#### [Short task]
Reproduce every one of the entries below line for line, with no changes.

#### [Material]
——————————

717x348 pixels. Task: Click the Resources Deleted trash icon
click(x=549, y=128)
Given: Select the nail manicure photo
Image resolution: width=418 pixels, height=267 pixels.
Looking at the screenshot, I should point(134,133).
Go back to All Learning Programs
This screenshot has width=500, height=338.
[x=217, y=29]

——————————

#### [Response to the exercise]
717x348 pixels. Task: Click the Resources Deleted trash icon
click(x=549, y=128)
Given: Select the nail manicure photo
Image resolution: width=418 pixels, height=267 pixels.
Looking at the screenshot, I should point(134,133).
Go back to All Learning Programs
This screenshot has width=500, height=338.
[x=217, y=29]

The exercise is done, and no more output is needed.